Lancope released new threat intelligence for monitoring global cyber attacks. Through its StealthWatch Labs Intelligence Center (SLIC), Lancope is now delivering two new Threat Scope maps to display DoS and malicious Internet scanning activity happening around the world.
These new layers of security context are delivered to the public via the SLIC portal, and are also incorporated into the StealthWatch System to further enhance its early threat detection capabilities.
“The goal of StealthWatch Labs is to keep customers and enterprises as a whole a step ahead of online attackers,” said Tom Cross, director of security research for Lancope. “By conducting continuous, in-depth research into global threats, we can deliver a steady stream of intelligence to the general public, as well as continue to refine the behavioral algorithms that make our StealthWatch product so effective for uncovering unknown threats within the network.”
The first new SLIC Threat Scope map tracks the amount of denial-of-service (DoS) activity happening globally, and displays the geographic location of the targets.

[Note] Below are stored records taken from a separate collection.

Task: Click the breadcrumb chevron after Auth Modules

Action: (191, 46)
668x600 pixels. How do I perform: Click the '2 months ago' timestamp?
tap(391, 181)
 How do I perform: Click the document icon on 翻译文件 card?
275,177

It has been reported that the number of distributed denial-of-service (DDoS) attacks around the world recently rose by 88 percent, making it a key attack vector that enterprises should closely monitor in 2013.
The second Threat Scope map uncovers attackers that are scanning the Internet in search of hosts to exploit, and lists the most common services that are being targeted by these scans. When major Internet worm outbreaks occur, they will also appear on this map since they display similar behavior. When a major worm outbreak is occurring, the map will highlight the service exploited by the worm and identify countries where there are large populations of infected machines.

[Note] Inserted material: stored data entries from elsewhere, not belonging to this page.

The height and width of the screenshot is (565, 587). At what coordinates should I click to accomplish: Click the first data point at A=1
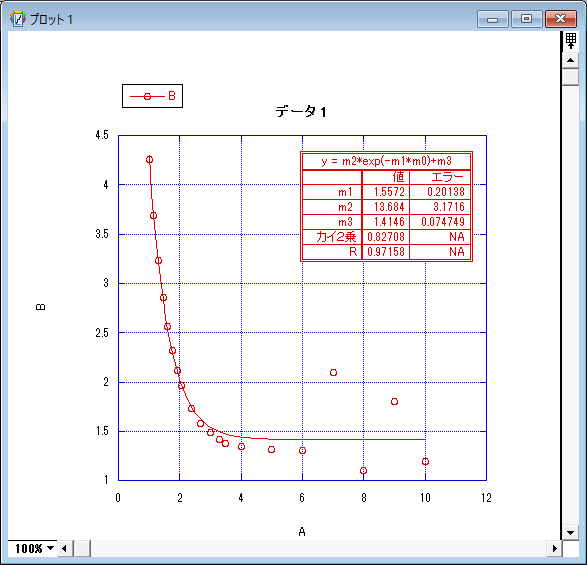(x=149, y=160)
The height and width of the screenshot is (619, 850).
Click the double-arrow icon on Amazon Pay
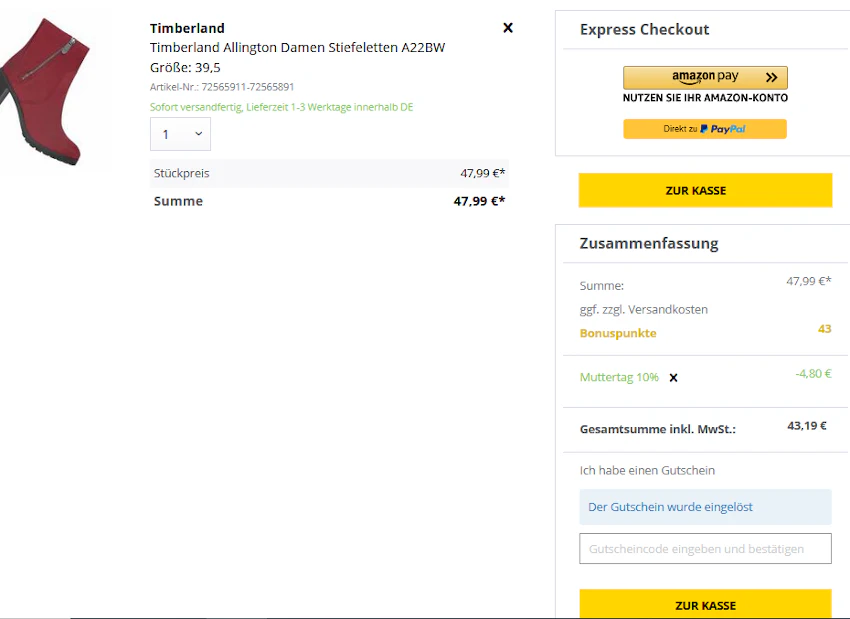pos(771,78)
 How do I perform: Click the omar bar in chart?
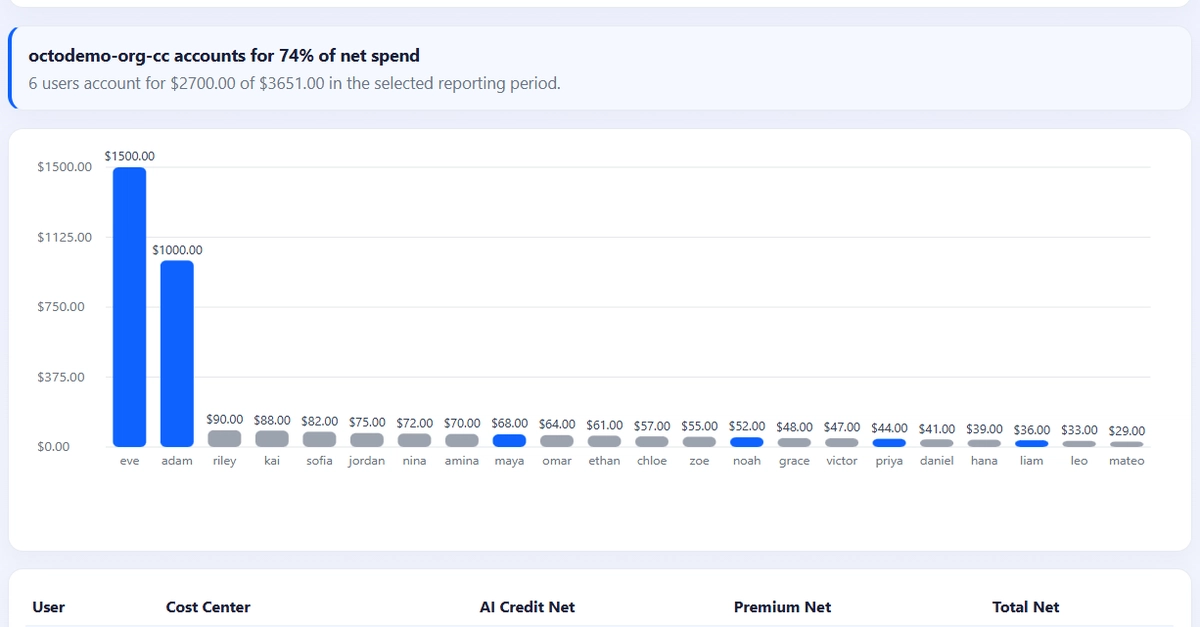(x=557, y=441)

Both of the new maps were created using data from the StealthWatch Labs Darknet. A Darknet is a large range of IP addresses that have never been assigned to a real computer network. These IP address ranges should never receive any traffic, but they often do, enabling those who monitor them to uncover attack activity.

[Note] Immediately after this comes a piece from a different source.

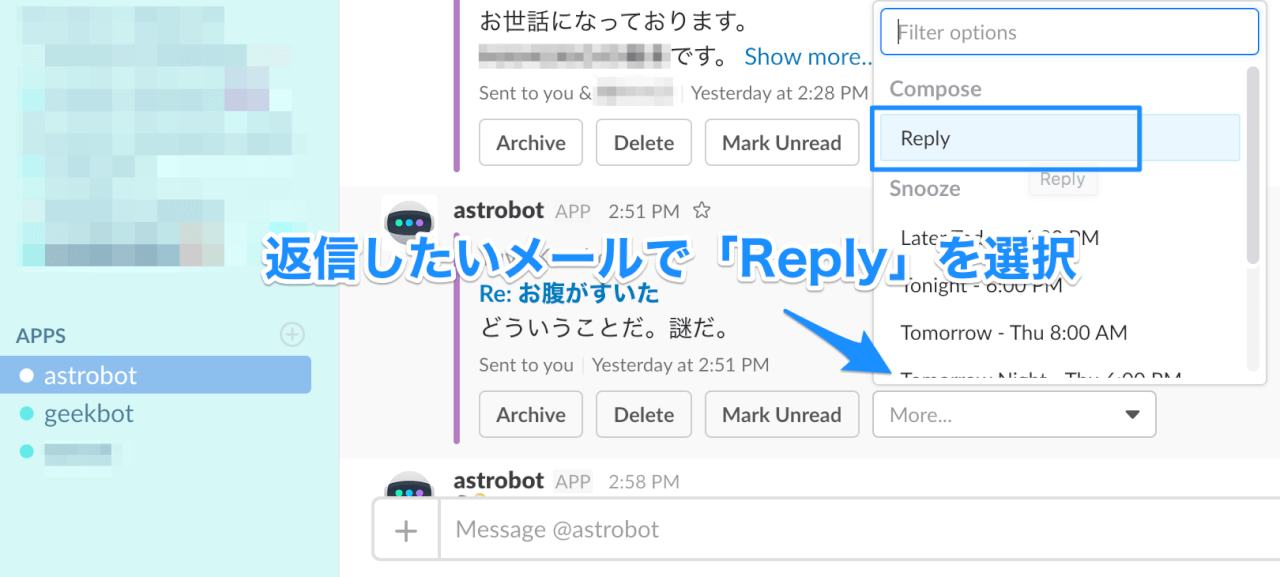Star the astrobot 2:51 PM message

coord(702,211)
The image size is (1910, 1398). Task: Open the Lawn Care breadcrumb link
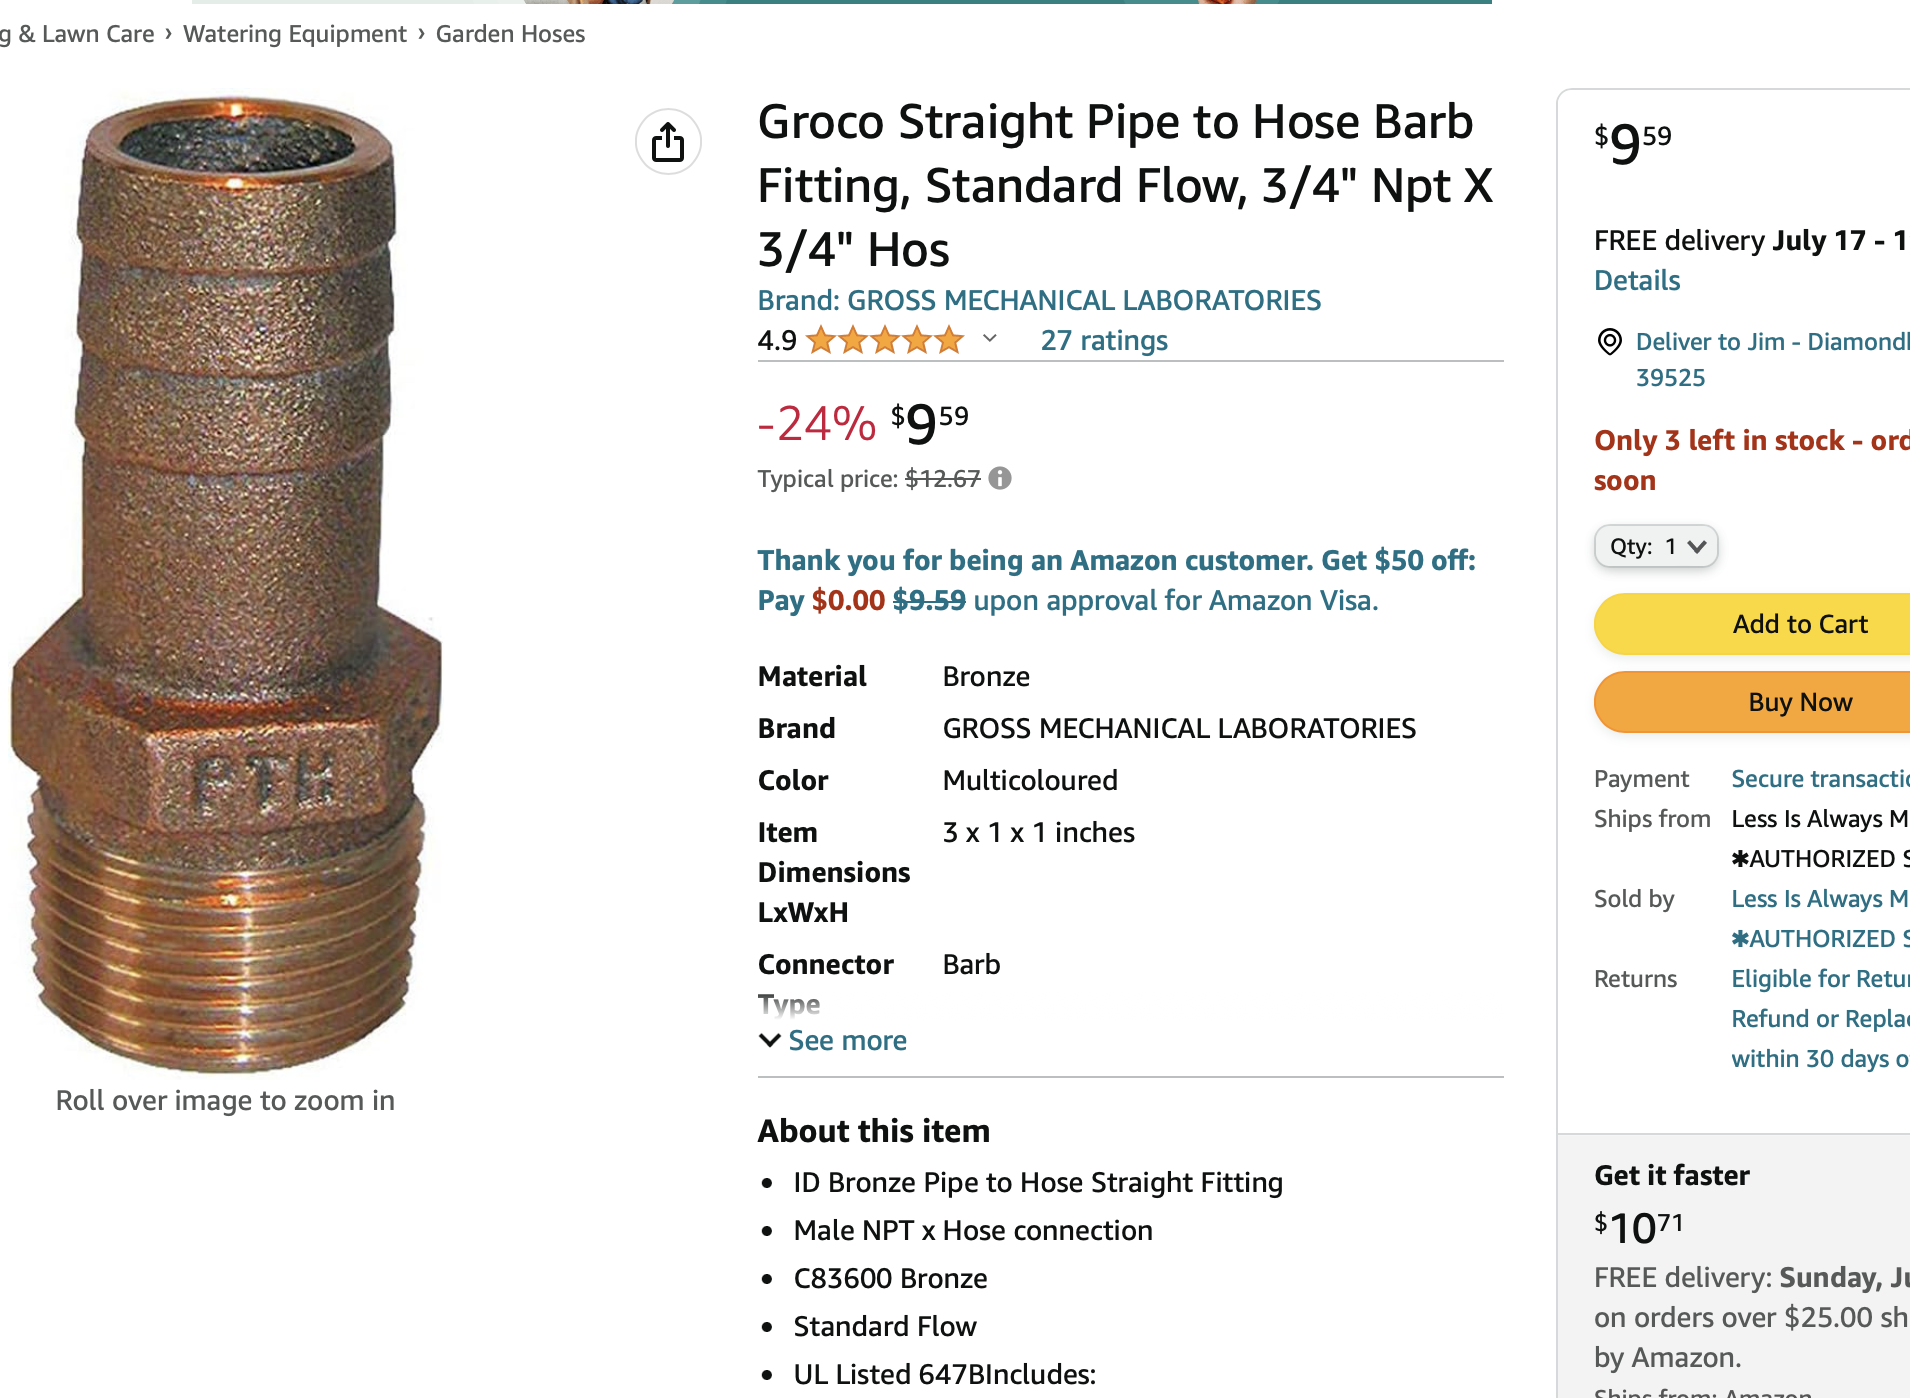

“In today’s threat environment, organizations must have a solid understanding of what is happening both within their own network and on the Internet,” added Cross. “With Lancope, customers benefit from the combination of strong product capabilities for delivering internal network visibility, and leading-edge research into global threats, which work together to keep them protected from emerging attacks.”
Lancope’s StealthWatch System collects and analyzes NetFlow, IPFIX and other types of flow data for dramatically improved network security, performance, forensics and compliance. Advanced capabilities including identity, application, virtual and mobile awareness enable users to uncover evolving attacks such as insider threats and APTs, as well as address new network challenges including BYOD and cloud computing.
Intelligence from StealthWatch Labs further improves network security and expedites incident response. On top of conducting in-house threat research, the StealthWatch Labs team also works closely with other leading security experts from organizations including Cisco, Team Cymru and the Georgia Institute of Technology to share the latest in threat intelligence.